Martes, 14 de agosto, 2018 | 1:30 am

Educa, hasta luego



El pasado 24 de abril, fecha de histórica trascendencia para nuestro país, se llevó a cabo la asamblea general ordinaria de socios de Acción Empresarial por la Educación (Educa), con la cual concluyó el período 2016-2018, para cuya Junta Directiva fui escogido como presidente, a unanimidad y sin proponérmelo, luego de dos décadas de colaboración con la entidad, tanto desde el Grupo Popular, como desde mi modesta condición de ciudadano preocupado por la conquista de una educación de calidad en todos los niveles de escolaridad y académicos, como en todos los estratos sociales del país.

Un valioso grupo de empresarios, profesionales y ciudadanos comprometidos en contribuir, de manera desinteresada, al desarrollo de la educación en nuestro país, me acompañó, para mayor honra. Resalto, con orgullo, la inmensa valía del personal técnico y administrativo de Educa, entregado en cuerpo y alma a echar luz sobre la inmensa y sinuosa tarea de trazar políticas públicas y de lograr alianzas público-privadas fructíferas en materia educativa.

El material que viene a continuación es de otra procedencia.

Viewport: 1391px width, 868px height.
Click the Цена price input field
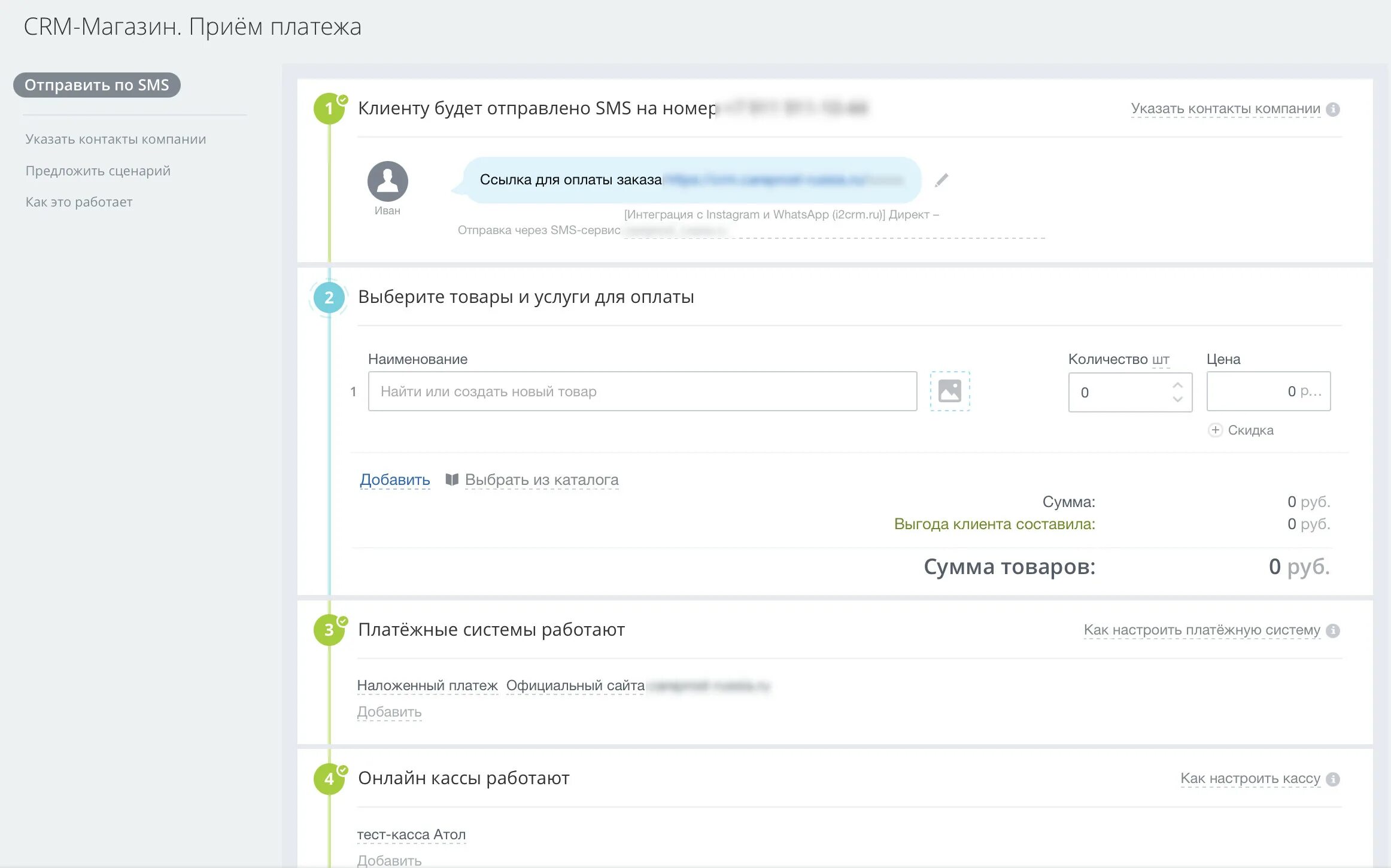[1268, 391]
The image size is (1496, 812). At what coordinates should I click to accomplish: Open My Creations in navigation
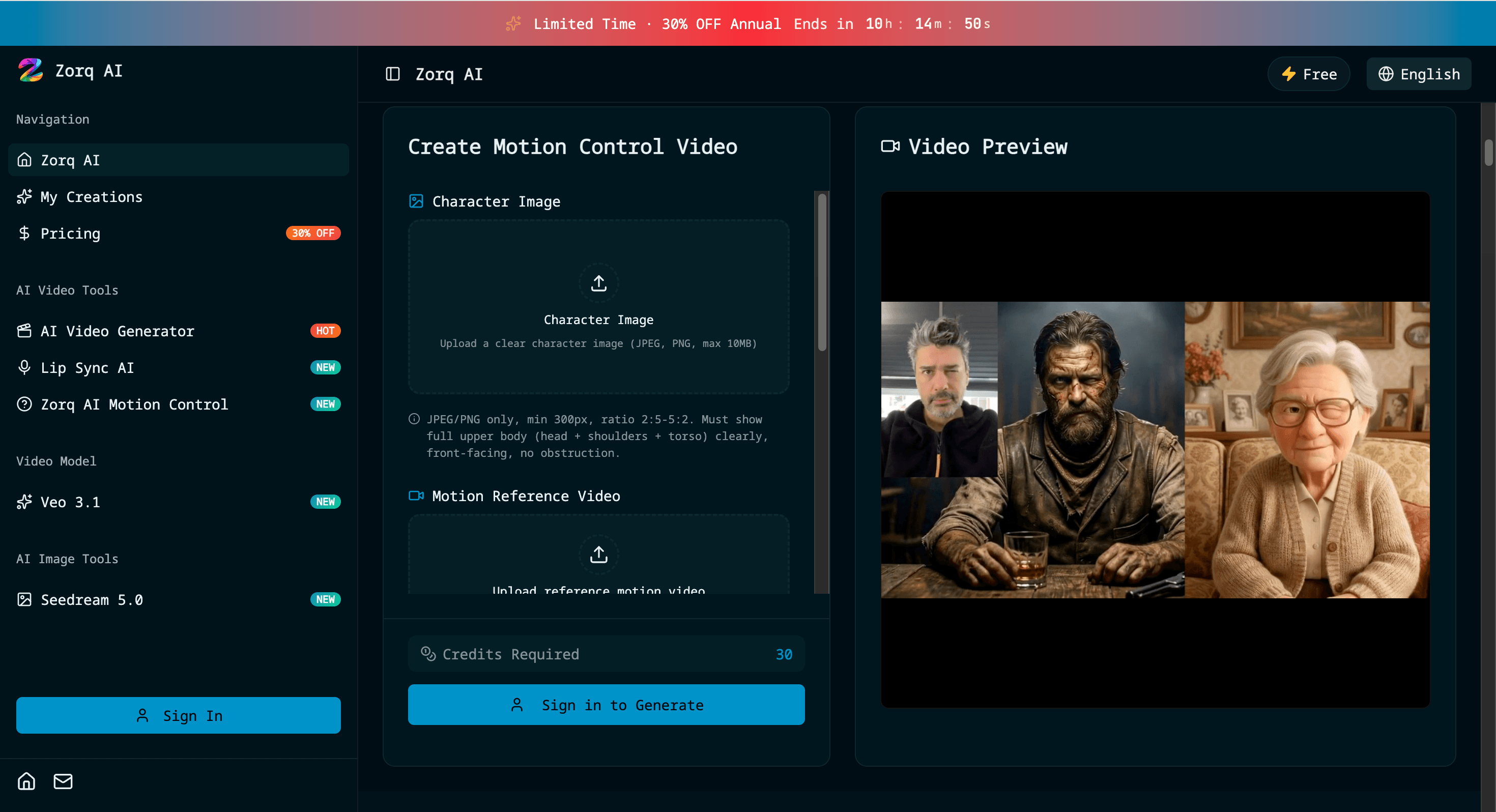coord(91,197)
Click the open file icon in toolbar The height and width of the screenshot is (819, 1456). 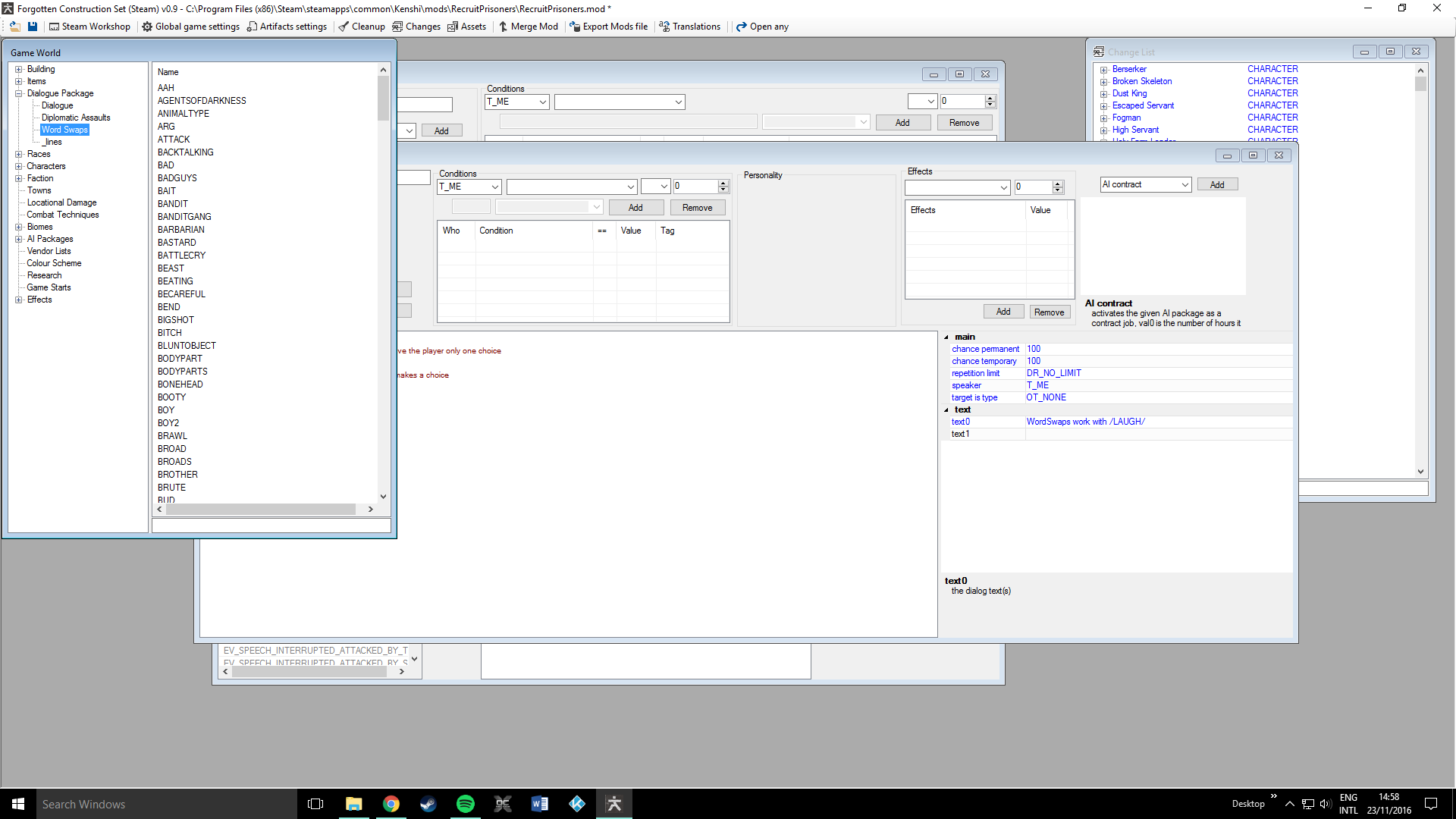pos(14,27)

Durante el pasado período, y desde la gestión anterior de la empresaria Elena Viyella de Paliza, Educa fortaleció significativamente su posicionamiento como referente y portavoz empresarial, tanto en el ámbito nacional como en el exterior, así como también el de ente moderador, con posiciones firmes y sensatas, en defensa de los mejores intereses de la educación, frente a los conflictos que se interponen, y lo seguirán haciendo, en el camino sin retorno de la transformación del sistema educativo nacional, luego de la conquista, por la sociedad, del 4% PIB para destinarlo a la educación preuniversitaria y de una voluntad de Estado decidida a respetarla.

Además, los estudios técnicos e investigaciones, los congresos Aprendo, publicaciones y talleres didácticos invistieron a Educa de un prestigio y un criterio de autoridad celebrados por toda la opinión pública, el empresariado consciente, el Gobierno y la mayoría de los actores del sistema educativo, a excepción, tal vez, de quienes inveteradamente han lastrado las debilidades de la institucionalidad democrática y de la administración pública, para sostener la mediocridad, el oportunismo, la injerencia político-partidaria y el clientelismo, a veces bajo el disfraz gremialistas, como estamentos deleznables del sistema educativo dominicano.

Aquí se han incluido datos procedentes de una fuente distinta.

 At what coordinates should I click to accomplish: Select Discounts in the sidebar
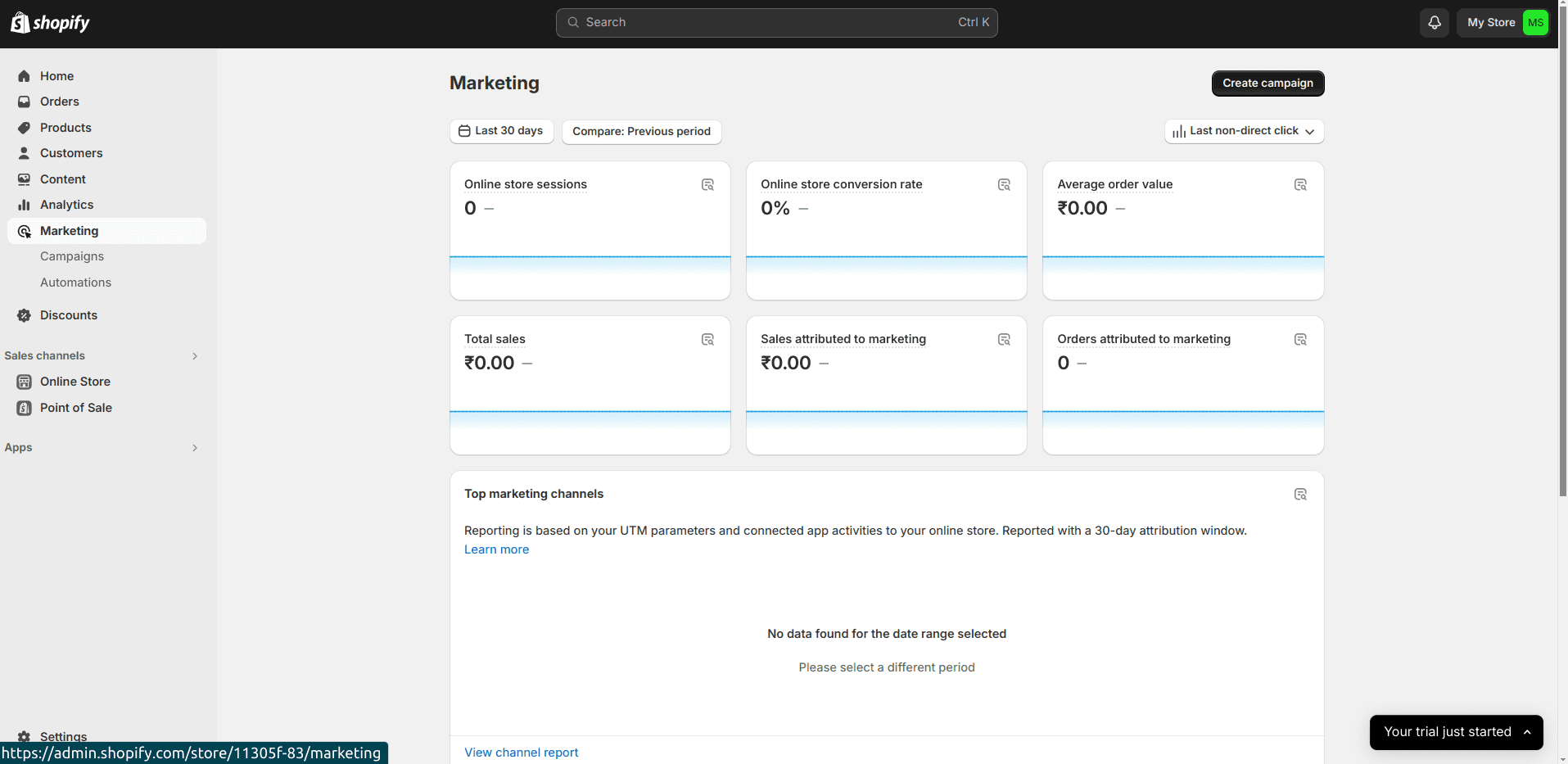click(69, 315)
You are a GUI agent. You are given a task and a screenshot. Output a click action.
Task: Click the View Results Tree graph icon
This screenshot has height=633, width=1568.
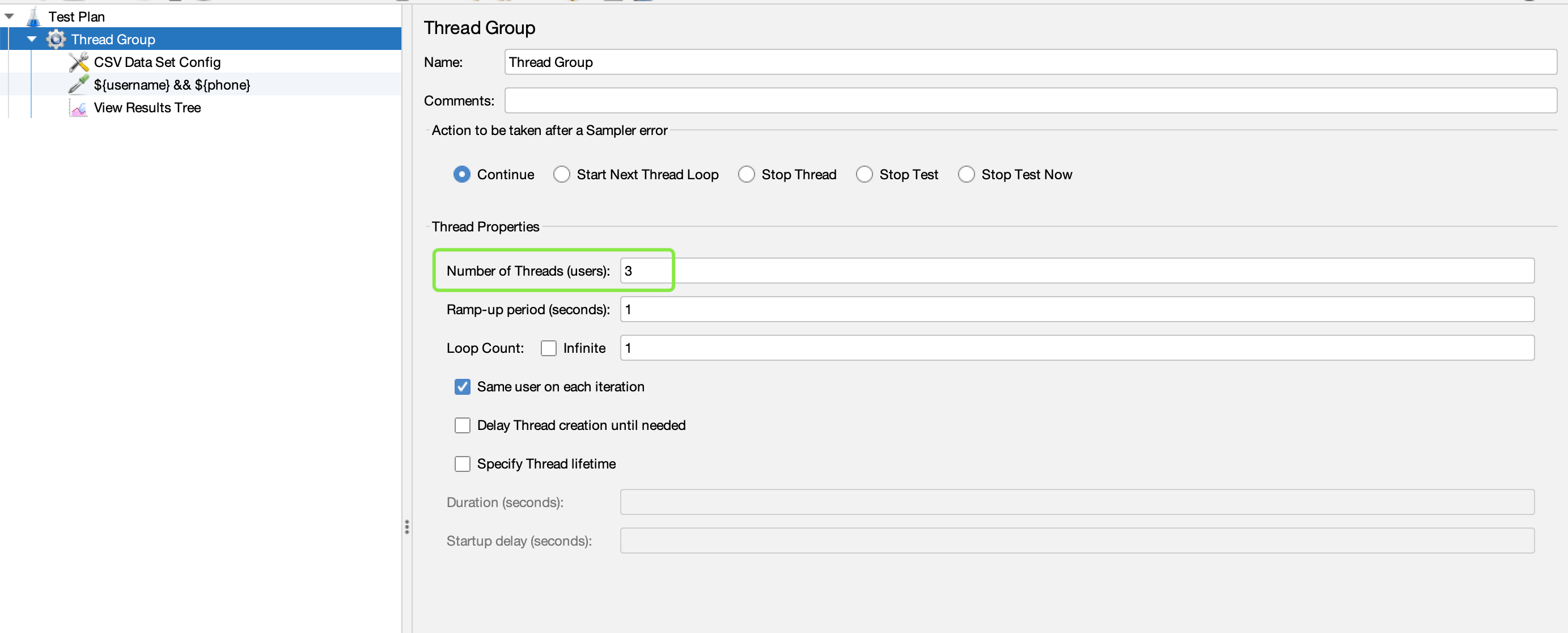[79, 108]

Las posturas verticales de Educa con respecto a la prudencia y eficacia en el gasto presupuestario, una mayor calidad de los aprendizajes, una educación técnica orientada a satisfacer la demanda del mercado laboral y la infraestructura socio-económica del país, el cumplimiento de los compromisos contraídos en el Pacto Nacional por la Reforma Educativa y la puesta en vigor de los aspectos fundamentales del currículo escolar por competencias, la formación docente, como la designación, también por competencias, de los mejores recursos humanos para dirigir los trabajos de los organismos distritales y regionales del Minerd, además de sus reclamos por una mayor atención del Estado a la educación en primera infancia y su decisiva participación en comisiones, mesas técnicas de trabajo y proyectos de políticas públicas en materia educativa son, entre otros, atributos de Educa que, como dominicano y como individuo esperanzado en el progreso educativo del país, espero se fortalezcan en los años venideros de su vida institucional.

Expreso mi gratitud al Ministerio de Educación, en la persona de su titular arquitecto Andrés Navarro, y de sus colaboradores, por tomar en cuenta a Educa en varias de sus decisiones y políticas ministeriales más relevantes, así como por considerarla un actor importante para aportar al debate y a las mejores soluciones en materia de políticas educativas que beneficien a los docentes, los estudiantes y al país.

Auguro el mayor de los éxitos a la nueva Junta Directiva 2018-2020. Educa, hasta luego.